Geht es um die Sicherheit der IT-Landschaft, so sollte aber nicht nur darauf gesetzt werden, ein möglichst dichtes Bollwerk an Sicherheitsgerätschaften vor dem Firmen-Internet- oder Extranet-Gateway zu platzieren. Denn die bloße Existenz solcher Systeme bietet nicht zwangsläufig einen besseren Schutz. Manchmal stellen sie auch Gefahrenquellen dar, beispielsweise wenn sie die Komplexität unnötig erhöhen und der Überblick dadurch verloren geht.

Oftmals werden Sicherheitslösungen ohne Zusammenhang zwischen dem zu schützenden Objekt und dem tatsächlich bestehenden Risiko installiert. Was fehlt, ist ein lückenloser Prozess, der IT-übergreifend alle Risiken und Eventualitäten berücksichtigt und entsprechende Maßnahmen definiert. Viele Unternehmen unterschätzen dabei immer noch den Wert einer Risikoanalyse und scheuen den administrativen Aufwand, den ein solches Verfahren mit sich bringt.

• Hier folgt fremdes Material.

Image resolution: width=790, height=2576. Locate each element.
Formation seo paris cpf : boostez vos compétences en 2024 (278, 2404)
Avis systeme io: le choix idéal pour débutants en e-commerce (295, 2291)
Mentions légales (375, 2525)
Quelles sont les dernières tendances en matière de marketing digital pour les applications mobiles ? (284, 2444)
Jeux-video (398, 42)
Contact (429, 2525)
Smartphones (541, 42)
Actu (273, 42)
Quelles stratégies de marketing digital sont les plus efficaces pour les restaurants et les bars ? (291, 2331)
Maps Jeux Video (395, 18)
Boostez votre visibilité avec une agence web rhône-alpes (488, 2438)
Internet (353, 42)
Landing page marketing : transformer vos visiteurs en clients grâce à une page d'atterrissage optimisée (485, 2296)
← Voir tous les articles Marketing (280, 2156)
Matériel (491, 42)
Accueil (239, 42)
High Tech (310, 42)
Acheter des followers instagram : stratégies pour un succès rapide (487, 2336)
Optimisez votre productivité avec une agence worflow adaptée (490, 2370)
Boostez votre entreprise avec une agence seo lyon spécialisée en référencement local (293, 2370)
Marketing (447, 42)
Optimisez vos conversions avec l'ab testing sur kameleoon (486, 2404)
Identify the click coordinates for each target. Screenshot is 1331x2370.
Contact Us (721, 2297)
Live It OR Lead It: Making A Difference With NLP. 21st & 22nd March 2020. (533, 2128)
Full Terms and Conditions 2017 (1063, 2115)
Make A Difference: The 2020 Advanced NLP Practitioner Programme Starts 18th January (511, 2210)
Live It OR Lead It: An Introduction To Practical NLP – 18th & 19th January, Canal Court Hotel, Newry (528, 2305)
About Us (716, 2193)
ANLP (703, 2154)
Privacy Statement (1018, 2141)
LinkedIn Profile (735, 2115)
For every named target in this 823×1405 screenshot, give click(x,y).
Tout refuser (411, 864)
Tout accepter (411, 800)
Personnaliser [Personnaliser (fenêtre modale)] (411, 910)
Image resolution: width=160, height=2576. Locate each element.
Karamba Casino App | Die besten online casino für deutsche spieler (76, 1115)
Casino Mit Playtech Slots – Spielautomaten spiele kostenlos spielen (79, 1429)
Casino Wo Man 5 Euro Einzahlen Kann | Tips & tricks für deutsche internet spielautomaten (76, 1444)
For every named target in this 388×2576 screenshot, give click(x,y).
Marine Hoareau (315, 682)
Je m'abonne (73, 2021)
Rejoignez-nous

Dabei ist gerade die Prozessanalyse für die Planung der IT-Sicherheit enorm wichtig. Denn im Rahmen der Risikoanalyse wird für alle relevanten IT-Komponenten eines Unternehmens das jeweils individuelle Risiko bestimmt. Erst danach ist klar definiert, welche Schutzmaßnahmen angemessen und folglich zu realisieren sind. Auf den Punkt gebracht: Ohne eine solche Analyse ist es unmöglich, eine gesicherte Aussage über das Schutzpotential der einzelnen Bereiche der IT-Infrastruktur zu machen.